18feb

Partite Iva: marcia indietro del Governo, ma basterà?

Come largamente anticipato, il Governo fa marcia indietro sul tema delle partite Iva.

Nel decreto Milleproroghe infatti è stato varato un emendamento che prevede il ritorno al 5% di aliquota del “vecchio” regime dei minimi. I professionisti possono ora scegliere se restare al vecchio trattamento o passare al nuovo, che prevede il 15% di aliquota. Ma la novità più rilevante è sulla quota previdenziale, e la famigerata gestione separata. Gli auemnti infatti che avevano fatto gridare allo scandalo vengoni congelati.

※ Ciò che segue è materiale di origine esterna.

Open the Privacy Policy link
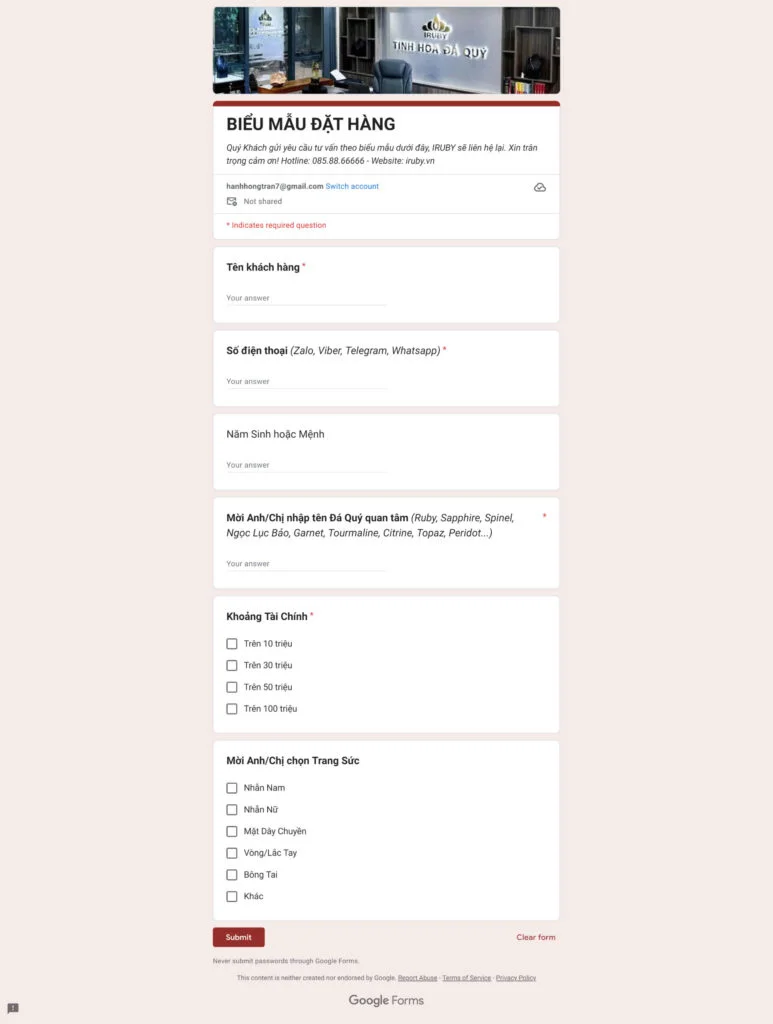This screenshot has height=1024, width=773. [516, 978]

Ma attenzione, congelati solo per poco: l’aliquota viene riconfermata al 27%, come prima degli ultimi aumenti. E però è uno stop solo temporaneo: dall’anno prossimo, infatti, l’aliquota ricomincerà a crescere fino al 28%, arrrivando al 29% nel 2017, con un risparmio per gli autonomi di soli 1,72 punti percentuali rispetto al top precedentemente fissato al 30,72%.

 

Insomma, bene il senso del provvedimento, cioè una marcia indietro del Governo su una categoria particolarmente tartassata; però se le cose non verranno corrette in corso d’opera, il provvedimento rischia di essere solo una goccia nell’oceano. Aspettiamo fiduciosi anche in vista di altri correttivi sul tema partite Iva che avevamo anticipato.